To ensure the containment of such an outbreak, the USDA this week announced it would pay farmers fair market value for any livestock destroyed by to control the disease. The hope is the financial assurance will encourage farmers to report any signs of the disease quickly.
It is likely the U.S. livestock industry will remain nervous for much of the summer. And while European livestock disease problems are unrelated, they are lending fuel to groups focused on another industry issue – food safety.
The newly formed coalition of 17 groups is calling itself the Global Safe Food Alliance.

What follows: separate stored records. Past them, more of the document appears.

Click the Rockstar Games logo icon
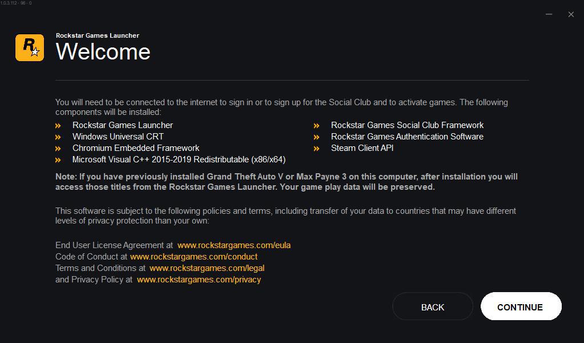The height and width of the screenshot is (343, 584). pyautogui.click(x=30, y=47)
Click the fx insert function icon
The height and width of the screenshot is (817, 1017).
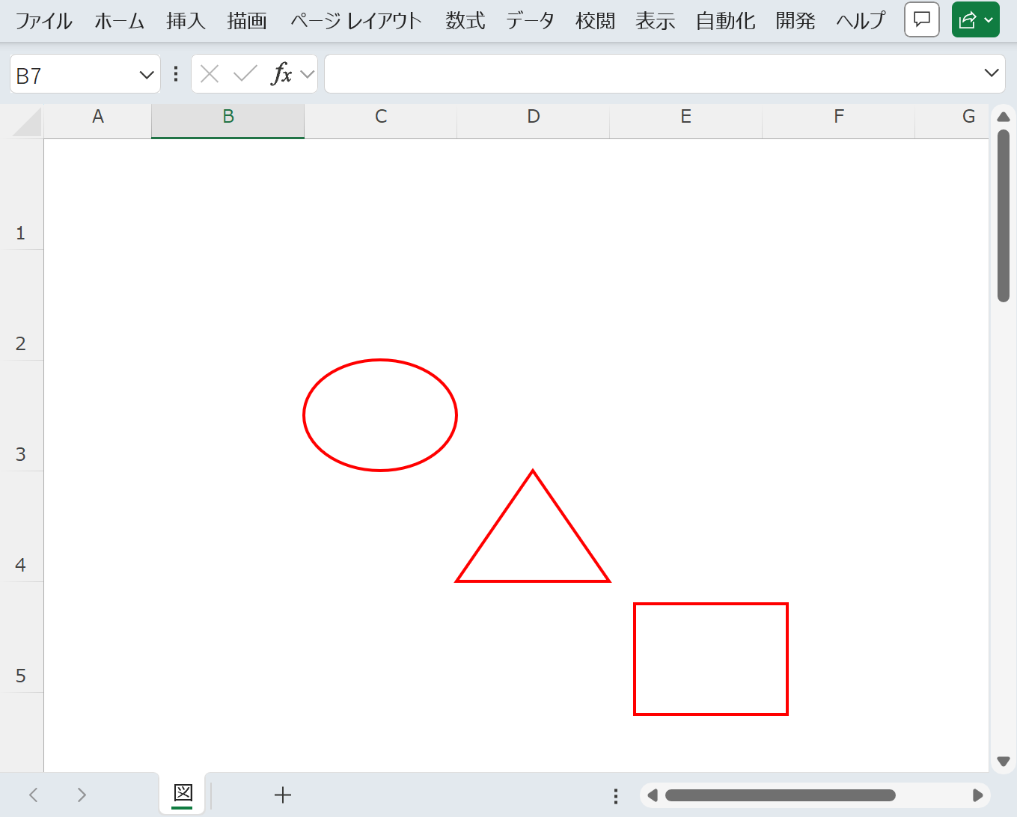281,73
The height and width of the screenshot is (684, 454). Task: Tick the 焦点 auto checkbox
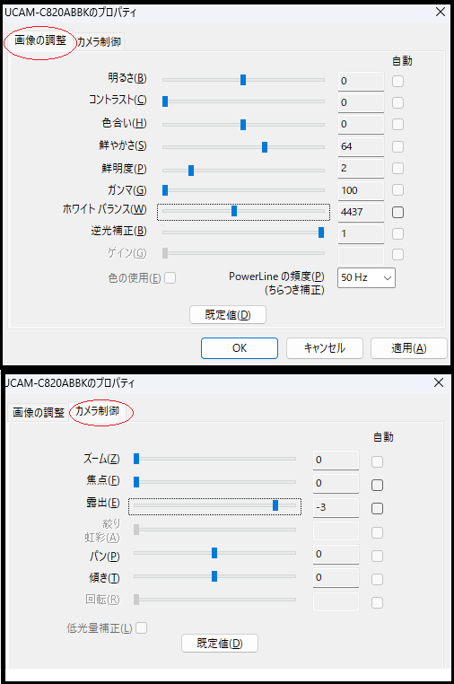click(377, 485)
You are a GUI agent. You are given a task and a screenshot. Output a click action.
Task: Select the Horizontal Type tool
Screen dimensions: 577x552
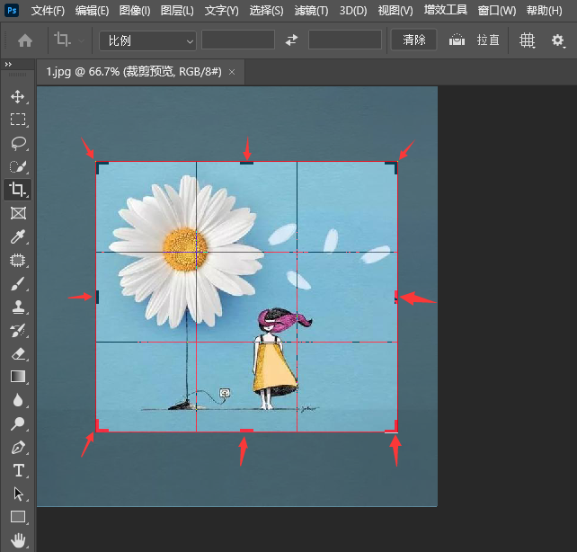pyautogui.click(x=17, y=470)
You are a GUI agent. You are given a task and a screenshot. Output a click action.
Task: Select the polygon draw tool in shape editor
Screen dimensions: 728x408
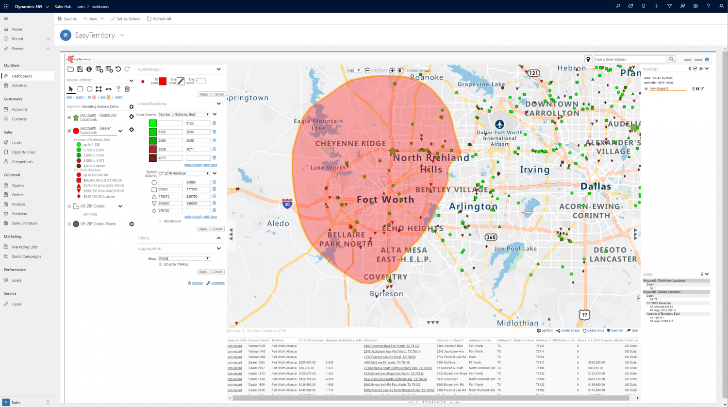(99, 89)
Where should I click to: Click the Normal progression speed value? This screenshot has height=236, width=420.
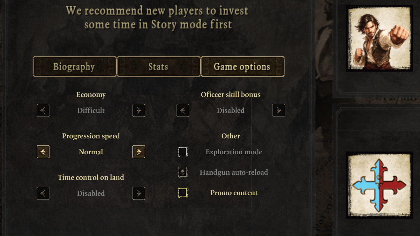click(x=91, y=152)
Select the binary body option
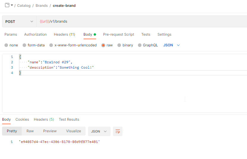Viewport: 247px width, 159px height. (x=119, y=45)

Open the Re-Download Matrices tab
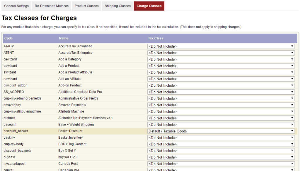[x=51, y=6]
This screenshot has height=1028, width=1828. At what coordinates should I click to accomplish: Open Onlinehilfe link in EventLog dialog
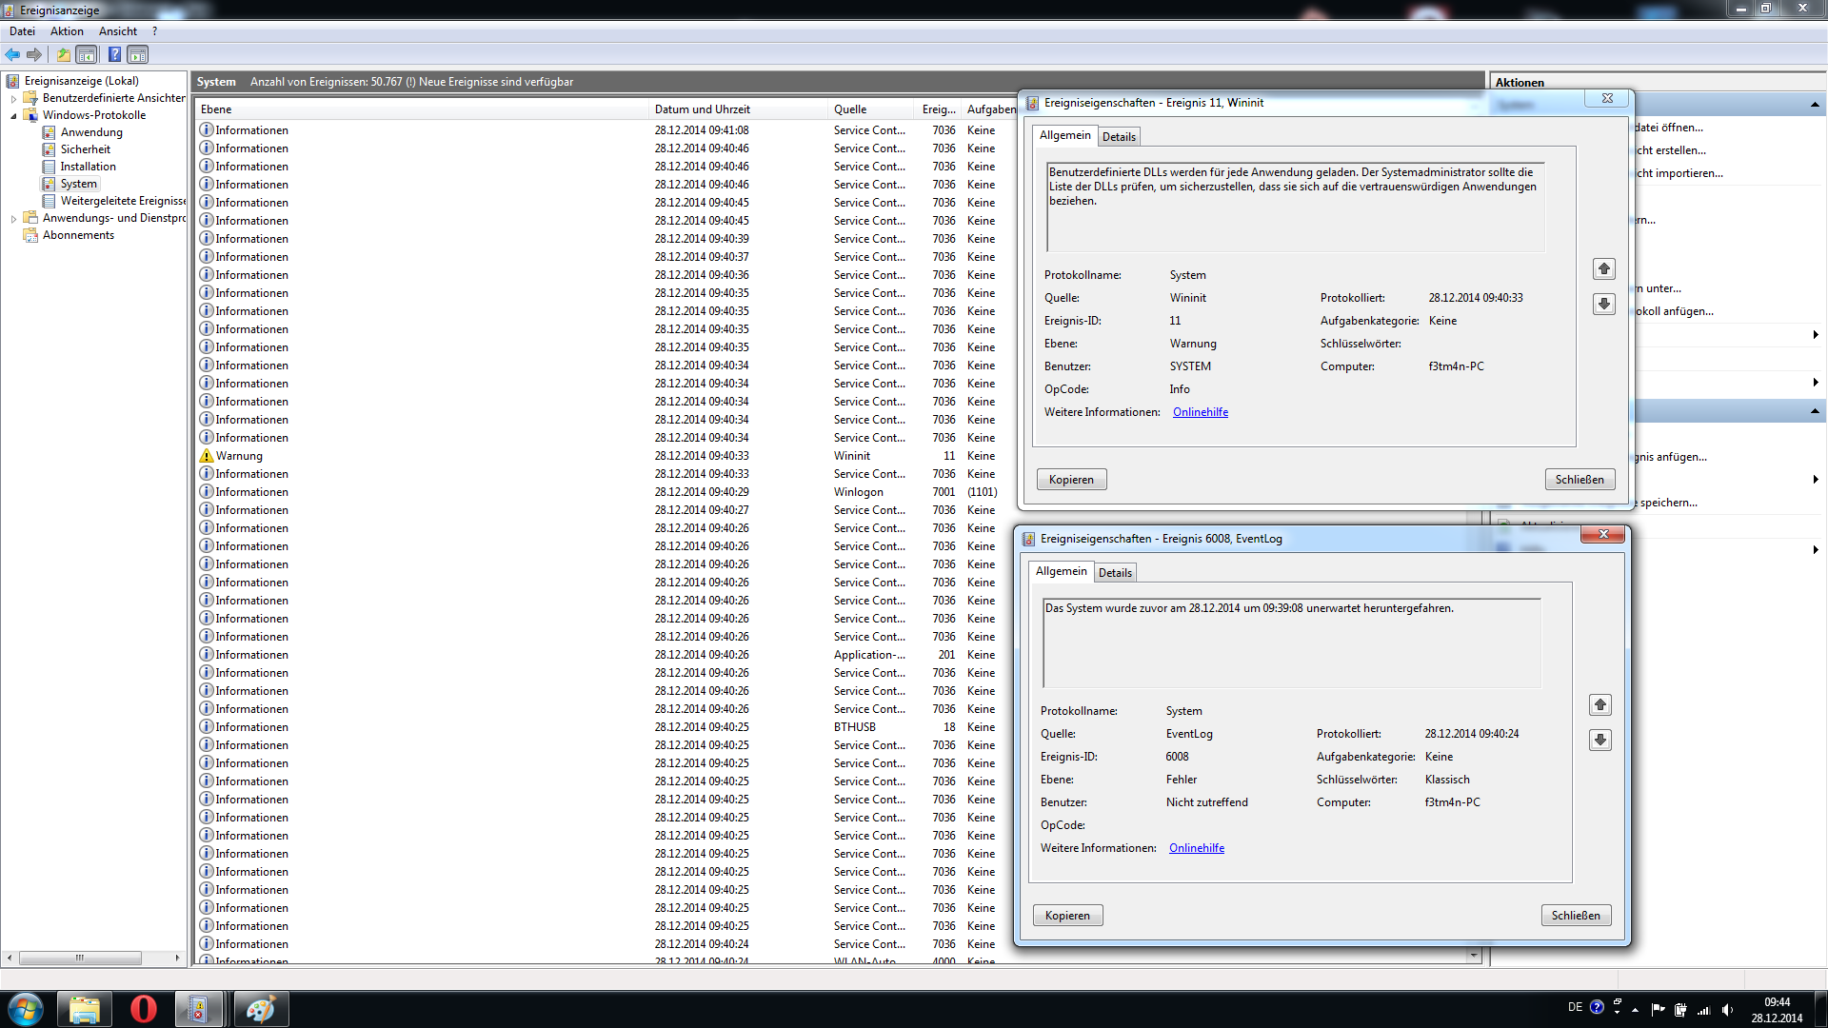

In a Washington news conference this week, the alliance said it would focus on traditional food safety themes ... in particular, meat and poultry inspection.
Felicia Nestor, Government Accountability Project: "New inspection methods implemented in the U.S. only a few years ago are the model for the development of global inspection systems. Yet they've failed to stem the tide of recalls and food poisoning tragedies." :13
The coalition says it backed the intent but not the implementation of the Hazard Analysis and Critical Control Points, or HAACP, inspection system. The way in which the rules are employed, it claims, gives meatpackers too much control over inspections.
The group said it will work to ensure slow, safe slaughter lines ... will push for whistleblower protection for USDA meat and poultry inspectors ... and will fight any talk of privatizing the inspection system.
Felicia Nestor: "Consumers know that basing the government seal of approval on company self-inspection and corporate honor systems doesn't pass conflict-of-interest 101, and outside of Washington, this idea doesn't even pass the laugh test." :15
Some of the coalition's food safety concerns center on animal welfare. It cited so-called factory farms in denouncing the manner in which much of the nation's livestock is raised. Critics charge that stressed animals either are diseased or treated so heavily with antibiotics that they are unfit for human consumption.
Gene Bauston, Farm Sanctuary: "The public is growing increasingly concerned about how animals are raised on farms. The fact that McDonald's not too long ago announced that they would require their producers to treat chickens more humanely and also to treat pigs more humanely is, I think, very significant." :17
The coalition said it will continue to expand its grassroots base and hopes to have more than 100 groups as part of its constituency by this time next year.